1. Introduction
Evals.sh ("we", "us", or "our") operates the Evals.sh platform, which provides AI-powered code reviews, frontend audits, and project evaluation services (the "Service"). This Privacy Policy explains how we collect, use, disclose, and safeguard your information when you use our Service.2. Information We Collect
We collect the following categories of information:
- Account information: Name, email address, and password (hashed) when you register.
- OAuth data: If you sign in with Google, we receive your name, email, and profile picture from Google.
- Submitted content: Code, URLs, files, and text you submit for evaluation or review.
- Usage data: Page views, API calls, task counts, and interaction logs to improve our Service.
- Technical data: IP address, browser type, and device information collected automatically.
3. How We Use Your Information
- To provide, operate, and maintain the Service.
- To process your submissions through our AI pipeline.
- To manage your account, subscription, and usage quota.
- To send transactional communications (e.g., account alerts).
- To improve the accuracy and performance of our AI models using aggregated, anonymized data.
- To comply with legal obligations.
4. Data Sharing and Disclosure
We do not sell your personal data. We may share data with:
- AI providers: Your submitted content is sent to third-party AI providers (e.g., OpenRouter, Anthropic, Google) solely to generate evaluation results.
- Infrastructure providers: Cloud storage and database services used to operate the platform.
- Legal authorities: When required by law, court order, or to protect our rights.
5. Data Retention
We retain your account data for as long as your account is active. Submitted content and evaluation results are retained for 90 days after creation and then automatically deleted. You may request deletion of your account and associated data at any time by contacting us.
6. Cookies and Tracking
We use HTTP-only cookies exclusively for authentication session management (refresh tokens). We do not use tracking cookies, advertising cookies, or third-party analytics cookies.
7. Security
We implement industry-standard security measures including bcrypt password hashing, JWT-based authentication, HTTPS encryption in transit, and Redis-backed session management. No method of transmission over the Internet is 100% secure; we cannot guarantee absolute security.
8. Your Rights
Depending on your jurisdiction, you may have the right to:
- Access the personal data we hold about you.

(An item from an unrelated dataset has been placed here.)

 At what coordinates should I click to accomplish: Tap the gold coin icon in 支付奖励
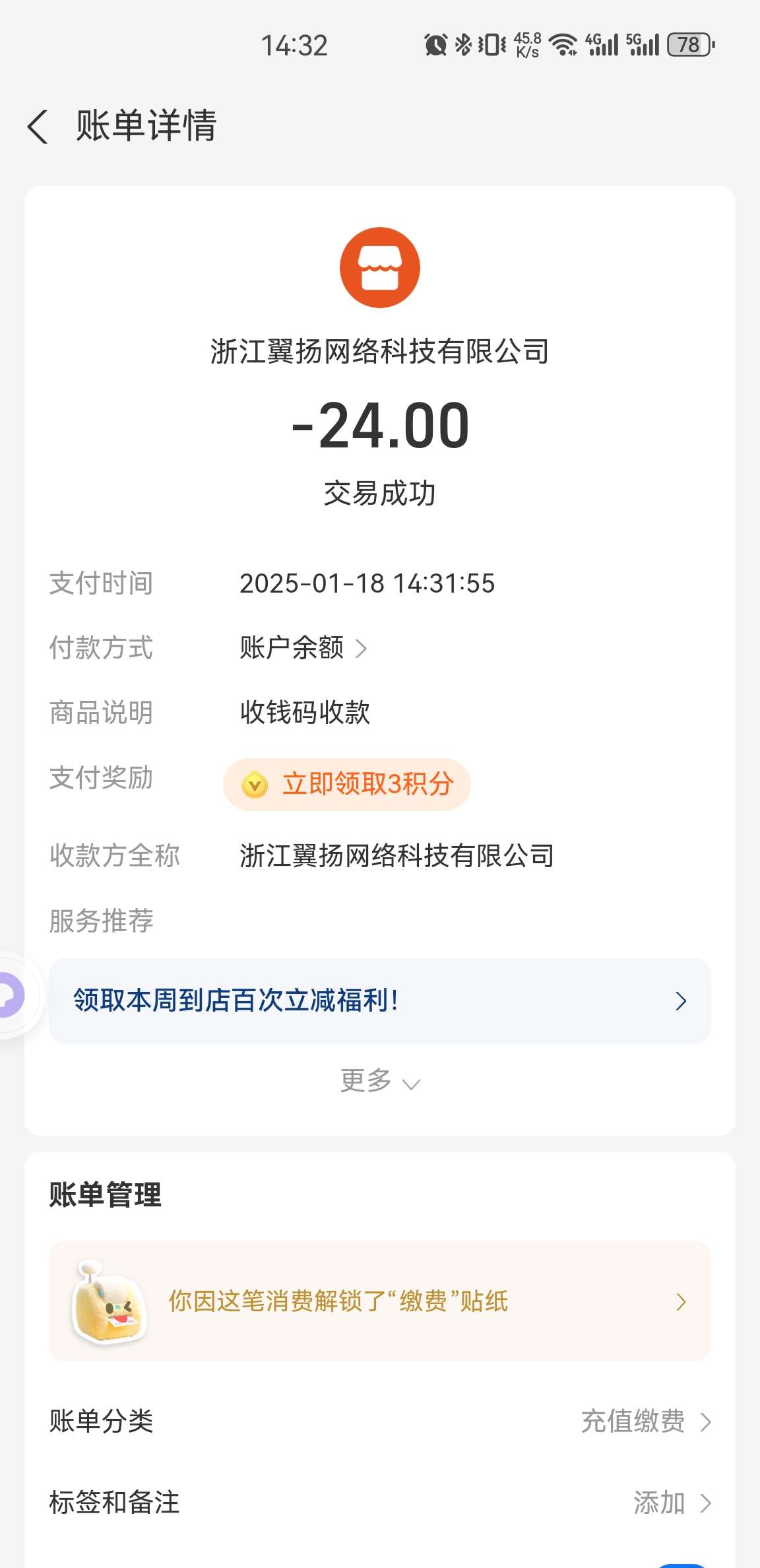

- Request correction of inaccurate data.
- Request deletion of your data.
- Object to or restrict processing of your data.
- Data portability.
To exercise these rights, contact us at [email protected].
9. Children's Privacy
Our Service is not directed to children under 13. We do not knowingly collect personal information from children under 13. If you believe we have inadvertently collected such information, please contact us immediately.
10. Changes to This Policy
We may update this Privacy Policy from time to time. We will notify you of significant changes by updating the "Last updated" date at the top of this page. Continued use of the Service after changes constitutes acceptance.